→ Problem description
Please output each line of the data exactly as it appears.

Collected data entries

=======

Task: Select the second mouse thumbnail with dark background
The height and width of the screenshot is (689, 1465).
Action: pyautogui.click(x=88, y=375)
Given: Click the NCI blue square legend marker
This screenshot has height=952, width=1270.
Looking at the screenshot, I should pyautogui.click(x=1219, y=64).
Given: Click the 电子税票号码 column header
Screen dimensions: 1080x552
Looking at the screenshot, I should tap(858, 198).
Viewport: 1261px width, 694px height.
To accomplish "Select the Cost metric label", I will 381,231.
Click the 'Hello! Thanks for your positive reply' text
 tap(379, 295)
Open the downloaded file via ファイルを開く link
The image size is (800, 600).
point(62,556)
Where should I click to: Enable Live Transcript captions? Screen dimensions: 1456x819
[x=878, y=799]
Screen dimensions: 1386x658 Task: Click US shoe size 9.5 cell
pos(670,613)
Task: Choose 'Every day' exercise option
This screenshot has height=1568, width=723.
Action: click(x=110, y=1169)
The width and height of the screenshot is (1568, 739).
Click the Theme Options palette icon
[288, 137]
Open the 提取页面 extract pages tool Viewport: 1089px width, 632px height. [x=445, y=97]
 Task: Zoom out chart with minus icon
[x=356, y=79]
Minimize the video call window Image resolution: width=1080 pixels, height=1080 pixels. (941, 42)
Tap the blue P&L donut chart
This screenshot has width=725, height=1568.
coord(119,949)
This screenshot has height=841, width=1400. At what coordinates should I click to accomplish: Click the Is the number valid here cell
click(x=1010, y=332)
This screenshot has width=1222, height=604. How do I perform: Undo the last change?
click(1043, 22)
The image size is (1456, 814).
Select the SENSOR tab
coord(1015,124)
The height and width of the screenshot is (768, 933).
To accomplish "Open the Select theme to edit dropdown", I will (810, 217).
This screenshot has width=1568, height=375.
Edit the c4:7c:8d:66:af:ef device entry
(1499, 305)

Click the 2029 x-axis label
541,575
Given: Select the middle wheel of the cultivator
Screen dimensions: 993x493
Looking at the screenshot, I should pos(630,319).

=======

→ Solution to the problem
Task: Select the second mouse thumbnail with dark background
The height and width of the screenshot is (689, 1465).
Action: pyautogui.click(x=88, y=375)
Given: Click the NCI blue square legend marker
This screenshot has height=952, width=1270.
Looking at the screenshot, I should pyautogui.click(x=1219, y=64).
Given: Click the 电子税票号码 column header
Screen dimensions: 1080x552
Looking at the screenshot, I should tap(858, 198).
Viewport: 1261px width, 694px height.
To accomplish "Select the Cost metric label", I will 381,231.
Click the 'Hello! Thanks for your positive reply' text
 tap(379, 295)
Open the downloaded file via ファイルを開く link
The image size is (800, 600).
point(62,556)
Where should I click to: Enable Live Transcript captions? Screen dimensions: 1456x819
[x=878, y=799]
Screen dimensions: 1386x658 Task: Click US shoe size 9.5 cell
pos(670,613)
Task: Choose 'Every day' exercise option
This screenshot has height=1568, width=723.
Action: click(x=110, y=1169)
The width and height of the screenshot is (1568, 739).
Click the Theme Options palette icon
[288, 137]
Open the 提取页面 extract pages tool Viewport: 1089px width, 632px height. [x=445, y=97]
 Task: Zoom out chart with minus icon
[x=356, y=79]
Minimize the video call window Image resolution: width=1080 pixels, height=1080 pixels. (941, 42)
Tap the blue P&L donut chart
This screenshot has width=725, height=1568.
coord(119,949)
This screenshot has height=841, width=1400. At what coordinates should I click to accomplish: Click the Is the number valid here cell
click(x=1010, y=332)
This screenshot has width=1222, height=604. How do I perform: Undo the last change?
click(1043, 22)
The image size is (1456, 814).
Select the SENSOR tab
coord(1015,124)
The height and width of the screenshot is (768, 933).
To accomplish "Open the Select theme to edit dropdown", I will (810, 217).
This screenshot has width=1568, height=375.
Edit the c4:7c:8d:66:af:ef device entry
(1499, 305)

Click the 2029 x-axis label
541,575
Given: Select the middle wheel of the cultivator
Screen dimensions: 993x493
Looking at the screenshot, I should pos(630,319).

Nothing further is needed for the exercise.